COSMOS Ingestion on ML4AI Lab Servers

COSMOS Ingestion Pipeline Setup and Usage

Last updated: 09/16/2021

This page documents how to setup and run the COSMOS ingestion pipeline on the various ML4AI servers. Currently the only supported server is kraken and the pipeline is failing with a known issue on carp (documented below).

Initial server setup

The following is a list of required software (paired with setup guides) that will install all pre-requisite software on a new ML4AI lab server needed to run the COSMOS Ingestion Pipeline. This is only required when a new (GPU-enabled) server is being setup.

NOTE: these instructions are intended for a server running the Ubuntu 20.04 operating system.

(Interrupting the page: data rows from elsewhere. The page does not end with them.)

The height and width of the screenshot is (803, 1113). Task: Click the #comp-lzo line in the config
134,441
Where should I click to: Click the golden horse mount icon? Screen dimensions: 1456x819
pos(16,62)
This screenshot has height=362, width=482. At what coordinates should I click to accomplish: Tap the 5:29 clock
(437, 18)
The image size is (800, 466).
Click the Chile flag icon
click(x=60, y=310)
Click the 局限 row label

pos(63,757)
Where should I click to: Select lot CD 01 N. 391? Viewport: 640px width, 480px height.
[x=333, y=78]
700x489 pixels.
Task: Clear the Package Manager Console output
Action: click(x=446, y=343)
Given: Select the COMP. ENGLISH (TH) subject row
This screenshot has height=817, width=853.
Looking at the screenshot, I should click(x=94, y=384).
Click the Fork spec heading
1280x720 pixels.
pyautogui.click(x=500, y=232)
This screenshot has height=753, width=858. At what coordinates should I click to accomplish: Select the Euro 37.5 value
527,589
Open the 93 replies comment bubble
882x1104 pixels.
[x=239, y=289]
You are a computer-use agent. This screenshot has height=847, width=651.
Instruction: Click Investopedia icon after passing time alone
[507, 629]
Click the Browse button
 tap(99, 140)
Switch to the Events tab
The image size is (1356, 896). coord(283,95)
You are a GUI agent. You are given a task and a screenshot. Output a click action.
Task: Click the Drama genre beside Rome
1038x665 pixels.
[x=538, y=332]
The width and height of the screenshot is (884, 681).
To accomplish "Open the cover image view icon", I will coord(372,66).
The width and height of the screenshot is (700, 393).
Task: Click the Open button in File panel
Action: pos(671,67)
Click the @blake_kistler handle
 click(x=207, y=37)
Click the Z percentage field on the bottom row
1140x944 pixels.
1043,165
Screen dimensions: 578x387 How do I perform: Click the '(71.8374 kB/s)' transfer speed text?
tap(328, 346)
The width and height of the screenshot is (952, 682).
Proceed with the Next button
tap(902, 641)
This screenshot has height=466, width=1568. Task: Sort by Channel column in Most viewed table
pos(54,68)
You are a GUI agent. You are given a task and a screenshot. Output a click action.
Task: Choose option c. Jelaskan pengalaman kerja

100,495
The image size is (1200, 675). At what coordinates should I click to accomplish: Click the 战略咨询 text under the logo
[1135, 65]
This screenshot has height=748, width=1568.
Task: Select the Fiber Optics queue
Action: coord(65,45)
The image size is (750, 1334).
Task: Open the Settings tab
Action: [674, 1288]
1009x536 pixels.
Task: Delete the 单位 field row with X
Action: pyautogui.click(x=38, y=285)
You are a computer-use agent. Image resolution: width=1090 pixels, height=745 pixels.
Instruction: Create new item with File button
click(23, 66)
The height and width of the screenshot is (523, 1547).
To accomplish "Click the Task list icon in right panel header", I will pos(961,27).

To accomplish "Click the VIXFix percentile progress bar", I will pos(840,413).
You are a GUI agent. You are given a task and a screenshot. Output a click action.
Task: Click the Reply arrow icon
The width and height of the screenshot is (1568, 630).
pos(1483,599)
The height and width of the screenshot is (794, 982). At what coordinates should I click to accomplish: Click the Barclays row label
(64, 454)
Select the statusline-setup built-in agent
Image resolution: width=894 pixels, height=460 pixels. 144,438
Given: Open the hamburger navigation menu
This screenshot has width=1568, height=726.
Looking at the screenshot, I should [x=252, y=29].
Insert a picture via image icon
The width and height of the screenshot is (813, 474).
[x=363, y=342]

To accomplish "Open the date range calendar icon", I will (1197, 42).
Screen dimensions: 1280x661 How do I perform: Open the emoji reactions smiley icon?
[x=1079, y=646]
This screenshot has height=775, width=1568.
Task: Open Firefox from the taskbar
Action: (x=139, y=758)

Install Nvidia graphics drivers
Install Nvidia CUDA drivers
Install Nvidia CuDNN drivers
Verify the Nvidia CUDA/CuDNN by downloading and running the MNIST sample located here:
Install the docker-ci runtime environment
Install Nvidia-docker (sometimes called nvidia-docker2 or nvidia-container-toolkit)
Install docker-compose (ensure this is an up-to-date version -- 1.29.2 works well)
Restart the Docker daemon
Verify that the installed GPUs are reachable in docker using the following command:

sudo docker run --rm --gpus all nvidia/cuda:11.0.3-base-ubuntu20.04 nvidia-smi

Ingestion pipeline setup

Ensure your user account is in the ai and docker user groups
Clone the Cosmos repository to a location in your home directory (for this working example we will use /home/my_username/Cosmos to refer to that location)
Create a data directory structure to store COSMOS input, temp and output files.
- The root of my data directory structure will be /home/my_username/COSMOS-data/.
- Add the following sub-directories:
  - /home/my_username/COSMOS-data/input_files/
  - /home/my_username/COSMOS-data/output_files/
  - /home/my_username/COSMOS-data/tmp_files/
- Change the file permissions on the root dir and all child dirs to allow full access with the command:
  - chmod -R 777 /home/my_username/COSMOS-data/
  - This is necessary for COSMOS to read/write data in these dirs (execution access (x) is also needed for some reason)
Create the file .env within the COSMOS deployment directory (which in our working example would be: /home/my_username/Cosmos/deployment/) with the content that follows. NOTE: you will need to replace the <absolute_path_to_COSMOS_data> for INPUT_DIR, TMP_DIR, and OUTPUT_DIR with the appropriate absolute path, which in our working example here is /home/my_username/COSMOS-data.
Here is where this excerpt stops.